## [PROMPT 1]
Translate this sentence from the yen article into Spanish: "Uchida is not expected to stray significantly from Ueda’s messaging, but any cautious tone could embolden those betting against the yen."
## [PROMPT 2]
Reproduce the yen article word for word from "The Japanese currency" up to and including "monetary tightening signals.".
## [PROMPT 3]
Resume the article on the yen and the Bank of Japan after its final sentence.

## [EXCERPT]
....................

TOKYO — News of a planned halt to hostilities between Iran and the United States gave global markets a boost on Monday, but Japan’s yen was left largely unmoved, staying just above the 160-per-dollar threshold that triggered government currency intervention only last month.
Stocks and bonds rallied on the ceasefire announcement, which had raised hopes of easing global inflation pressures — especially in energy-importing nations like Japan. Despite that, the yen remained fragile, hovering near levels not seen in decades.
The Japanese currency now faces a pivotal stretch, with the country’s central bank set to meet and widely expected to raise interest rates to their highest point in 31 years. However, analysts caution the decision may fall short of what investors are hoping to see in terms of aggressive monetary tightening signals.
Attention will be focused on Bank of Japan Deputy Governor Shinichi Uchida, who will speak to the media in place of Governor Kazuo Ueda, who is currently hospitalized. Uchida is not expected to stray significantly from Ueda’s messaging, but any cautious tone could embolden those betting against the yen.
“The yen is still rather weak on the background of the BOJ still being behind the curve,” said Naka Matsuzawa, chief strategist at Nomura Securities. “I don’t really think the BOJ can satisfy the market expectations on hawkishness. The BOJ doesn’t want to go too much ahead of the government policy stance, only to become a scapegoat.”

....................

## [RECORDED DATA]
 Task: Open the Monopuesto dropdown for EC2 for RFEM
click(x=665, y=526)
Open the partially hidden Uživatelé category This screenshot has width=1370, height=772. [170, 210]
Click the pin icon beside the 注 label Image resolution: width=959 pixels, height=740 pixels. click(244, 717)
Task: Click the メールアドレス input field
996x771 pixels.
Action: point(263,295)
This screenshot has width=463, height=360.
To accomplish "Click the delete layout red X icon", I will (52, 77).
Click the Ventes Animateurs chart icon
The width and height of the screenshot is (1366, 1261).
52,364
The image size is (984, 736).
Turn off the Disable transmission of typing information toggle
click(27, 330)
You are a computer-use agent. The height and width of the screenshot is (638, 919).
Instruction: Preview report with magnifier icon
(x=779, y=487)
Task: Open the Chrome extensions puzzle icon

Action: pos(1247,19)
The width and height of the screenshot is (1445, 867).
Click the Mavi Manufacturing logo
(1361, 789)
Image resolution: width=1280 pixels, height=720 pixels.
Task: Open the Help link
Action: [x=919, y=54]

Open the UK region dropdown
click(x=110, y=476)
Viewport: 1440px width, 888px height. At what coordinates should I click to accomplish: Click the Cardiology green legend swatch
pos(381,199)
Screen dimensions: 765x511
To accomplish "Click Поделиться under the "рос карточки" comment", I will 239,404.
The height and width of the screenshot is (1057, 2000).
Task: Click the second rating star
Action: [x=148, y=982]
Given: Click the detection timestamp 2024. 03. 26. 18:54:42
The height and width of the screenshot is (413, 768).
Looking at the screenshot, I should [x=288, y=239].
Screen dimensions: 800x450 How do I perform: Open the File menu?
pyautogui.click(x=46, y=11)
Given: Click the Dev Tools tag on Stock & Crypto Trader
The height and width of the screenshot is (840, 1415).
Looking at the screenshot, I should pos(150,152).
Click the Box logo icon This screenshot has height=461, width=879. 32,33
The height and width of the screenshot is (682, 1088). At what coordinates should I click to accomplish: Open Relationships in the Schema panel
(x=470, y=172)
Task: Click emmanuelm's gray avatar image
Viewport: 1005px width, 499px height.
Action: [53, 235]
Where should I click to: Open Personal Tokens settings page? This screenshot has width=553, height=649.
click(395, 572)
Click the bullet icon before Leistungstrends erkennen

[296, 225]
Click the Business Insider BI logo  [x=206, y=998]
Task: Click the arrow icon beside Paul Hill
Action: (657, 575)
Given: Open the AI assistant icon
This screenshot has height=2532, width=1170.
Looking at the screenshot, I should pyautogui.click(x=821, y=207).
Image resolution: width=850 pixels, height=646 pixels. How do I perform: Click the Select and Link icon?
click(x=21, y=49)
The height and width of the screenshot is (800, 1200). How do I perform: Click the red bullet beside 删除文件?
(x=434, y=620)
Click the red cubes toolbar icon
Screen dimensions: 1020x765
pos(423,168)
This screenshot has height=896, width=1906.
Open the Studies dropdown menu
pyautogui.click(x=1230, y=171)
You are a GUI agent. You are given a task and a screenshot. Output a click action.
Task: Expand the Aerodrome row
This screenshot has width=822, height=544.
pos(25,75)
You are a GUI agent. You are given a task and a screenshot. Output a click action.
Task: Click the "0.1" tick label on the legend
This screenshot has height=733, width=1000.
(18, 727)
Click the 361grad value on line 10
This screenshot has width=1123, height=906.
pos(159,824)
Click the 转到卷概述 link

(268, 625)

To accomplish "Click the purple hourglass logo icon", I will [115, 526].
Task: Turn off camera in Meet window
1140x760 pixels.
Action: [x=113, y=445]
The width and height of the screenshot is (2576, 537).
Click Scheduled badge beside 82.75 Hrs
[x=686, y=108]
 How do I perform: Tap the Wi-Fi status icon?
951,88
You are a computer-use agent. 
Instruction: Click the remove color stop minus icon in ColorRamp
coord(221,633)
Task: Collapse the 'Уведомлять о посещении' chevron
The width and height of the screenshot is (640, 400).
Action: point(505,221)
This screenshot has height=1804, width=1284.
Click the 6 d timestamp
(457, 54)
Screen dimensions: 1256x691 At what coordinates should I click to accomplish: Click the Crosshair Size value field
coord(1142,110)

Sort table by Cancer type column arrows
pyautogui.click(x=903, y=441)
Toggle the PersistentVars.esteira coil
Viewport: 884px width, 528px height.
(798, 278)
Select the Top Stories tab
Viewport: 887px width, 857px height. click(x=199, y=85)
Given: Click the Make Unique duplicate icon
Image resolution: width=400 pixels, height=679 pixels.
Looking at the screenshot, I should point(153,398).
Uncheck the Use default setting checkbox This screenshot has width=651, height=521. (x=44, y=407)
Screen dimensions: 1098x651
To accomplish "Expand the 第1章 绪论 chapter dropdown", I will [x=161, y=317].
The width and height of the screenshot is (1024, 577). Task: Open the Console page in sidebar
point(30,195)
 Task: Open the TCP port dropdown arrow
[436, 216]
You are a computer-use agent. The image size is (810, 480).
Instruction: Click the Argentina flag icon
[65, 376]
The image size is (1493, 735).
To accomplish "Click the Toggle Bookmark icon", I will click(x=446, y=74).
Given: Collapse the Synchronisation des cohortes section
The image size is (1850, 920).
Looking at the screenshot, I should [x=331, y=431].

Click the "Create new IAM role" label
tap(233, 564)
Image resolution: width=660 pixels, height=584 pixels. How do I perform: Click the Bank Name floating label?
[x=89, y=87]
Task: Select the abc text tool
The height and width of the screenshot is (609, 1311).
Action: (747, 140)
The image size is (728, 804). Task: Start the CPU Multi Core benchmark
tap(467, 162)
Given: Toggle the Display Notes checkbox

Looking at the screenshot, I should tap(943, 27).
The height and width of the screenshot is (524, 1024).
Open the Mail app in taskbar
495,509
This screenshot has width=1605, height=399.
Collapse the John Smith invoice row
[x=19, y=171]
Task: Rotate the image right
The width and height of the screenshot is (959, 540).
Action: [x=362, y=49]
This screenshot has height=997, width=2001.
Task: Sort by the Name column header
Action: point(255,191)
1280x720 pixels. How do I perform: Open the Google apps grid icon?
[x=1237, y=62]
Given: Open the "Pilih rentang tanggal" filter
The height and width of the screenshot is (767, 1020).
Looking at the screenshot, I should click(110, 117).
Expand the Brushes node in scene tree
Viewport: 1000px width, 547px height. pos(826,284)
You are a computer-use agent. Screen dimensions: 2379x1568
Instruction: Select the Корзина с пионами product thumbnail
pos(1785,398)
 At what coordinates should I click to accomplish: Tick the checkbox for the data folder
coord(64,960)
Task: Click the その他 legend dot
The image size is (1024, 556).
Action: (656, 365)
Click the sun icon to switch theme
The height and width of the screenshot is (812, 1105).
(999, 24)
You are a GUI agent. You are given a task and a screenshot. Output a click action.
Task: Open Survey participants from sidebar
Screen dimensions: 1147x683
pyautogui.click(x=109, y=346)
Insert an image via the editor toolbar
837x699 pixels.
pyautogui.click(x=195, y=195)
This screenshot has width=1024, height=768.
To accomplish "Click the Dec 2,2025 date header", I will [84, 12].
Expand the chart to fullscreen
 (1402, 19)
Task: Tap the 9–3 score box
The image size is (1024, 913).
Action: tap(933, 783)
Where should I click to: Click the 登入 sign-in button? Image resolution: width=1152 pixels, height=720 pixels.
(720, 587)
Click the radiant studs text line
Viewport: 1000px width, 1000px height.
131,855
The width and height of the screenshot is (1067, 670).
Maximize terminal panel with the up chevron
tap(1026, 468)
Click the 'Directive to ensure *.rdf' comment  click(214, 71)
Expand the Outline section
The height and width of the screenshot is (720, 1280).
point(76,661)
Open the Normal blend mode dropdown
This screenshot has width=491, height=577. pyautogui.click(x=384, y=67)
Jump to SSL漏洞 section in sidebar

....................

## [TASK RESULT 1]
No se espera que Uchida se aparte significativamente del mensaje de Ueda, pero cualquier tono cauteloso podría envalentonar a quienes apuestan contra el yen.

## [TASK RESULT 2]
The Japanese currency now faces a pivotal stretch, with the country’s central bank set to meet and widely expected to raise interest rates to their highest point in 31 years. However, analysts caution the decision may fall short of what investors are hoping to see in terms of aggressive monetary tightening signals.

## [TASK RESULT 3]
Markets are nearly certain the Bank of Japan will lift its benchmark rate by 25 basis points on Tuesday to 1%. Even so, pessimism about the yen has grown, with speculative short positions climbing to their highest level since July 2024, according to futures data released Friday.
Ueda had recently emphasized the risk of energy prices feeding into broader inflation across the economy. With him now sidelined due to treatment for an infected liver cyst, Uchida steps into the spotlight — himself only recently discharged from the hospital last month, adding to the uncertainty surrounding what he might communicate after an extended period of public silence.
“Market players tried to read the difference in Ueda’s comments at each press conference to gauge his stance, but this time, they can’t do that,” said Kumiko Ishihara, a senior analyst at Sony Financial Group.
As a career central banker who rose to deputy governor, Uchida has previously offered strong hints about near-term policy direction, including the 2024 decision to wind down a massive decade-long stimulus program. While some observers consider him dovish, those who know him describe Uchida as a pragmatic and flexible communicator.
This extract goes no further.